We were amazed at some of the things we found, shocked by others.  Remember the leftover fabric you once stored in the bottom drawers of the big green cabinets, planning to someday make baby quilts for friends.  As you and I  emptied the colorful squares and scraps of ribbons, at the back of the drawer we found mouse droppings that lead us to a little skeletal carcass.  You wrinkled your nose and said, “Well I think we can throw this away now, unless you want it for something.”  Cringing, but also laughing, we emptied the drawer into a garbage bag and I hurried it out to the dumpster.  Then we scrubbed everything with strong cleaner.  When one of the staff came to see how you were settling into your apartment, you and I were drying the drawers with a hand-held hair dryer, and Dad was sitting in his chair, shaking his head.

One of things I carefully saved from the drawer, Mom, was a piece of linen rolled in tissue paper.  The pattern was partially completed with your careful, colorful stitching.  Flowers and cross-stitch borders surrounded little children’s happy faces, and in the middle was this verse:  “My Day Is Complete…I Heard A Child Laugh.”  I took it home and carefully washed it, Mom, and then I matched the thread and finished the handwork.

The framed sampler now hangs in the hallway near your great-grandchildren’s rooms.  On the back I’ve written information about when you started the handwork, when I finished it, and how this reflects your love for children and your philosophy that a happy child is one of the great joys in life.

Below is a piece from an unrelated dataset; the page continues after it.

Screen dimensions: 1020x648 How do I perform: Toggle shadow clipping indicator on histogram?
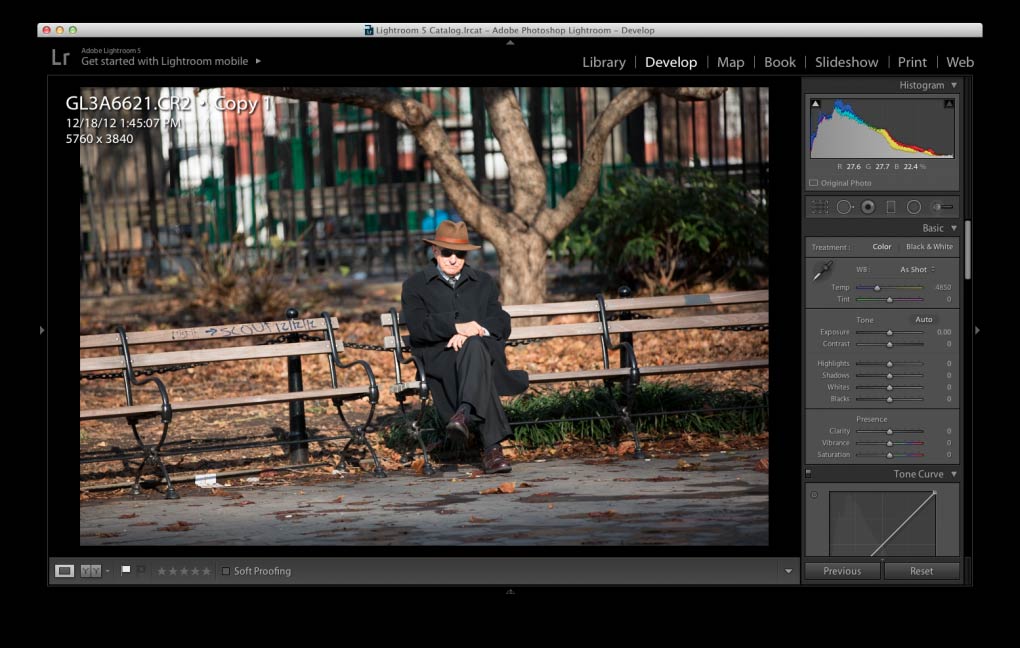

Your mother had the same dedication to children, and for years she was the Sunday school teacher at their Brethren Church in Plattsburg, Mo.  You were a kindergarten teacher in Kansas City, and a Sunday School teacher and a CASA volunteer in Fort Scott.  Your daughter, son-in-law, and numerous nieces and nephews and great-nieces and nephews have been teachers.  Your granddaughter has been a Head Start and Reading Recovery teacher and is now devoted to teaching adult GED students to achieve their dreams.  And your youngest grandchild has continued the tradition in China, where he teaches English to young children of all ages.

The framed stitchery piece is a reminder of your devotion to children, and the wonderful continuing values of your family.  It also reminds me that sometimes you have to be willing to dig through the messes in life if you’re going to find the buried treasures.

You’ve been a great teacher, Mom, in many ways.  Thank you.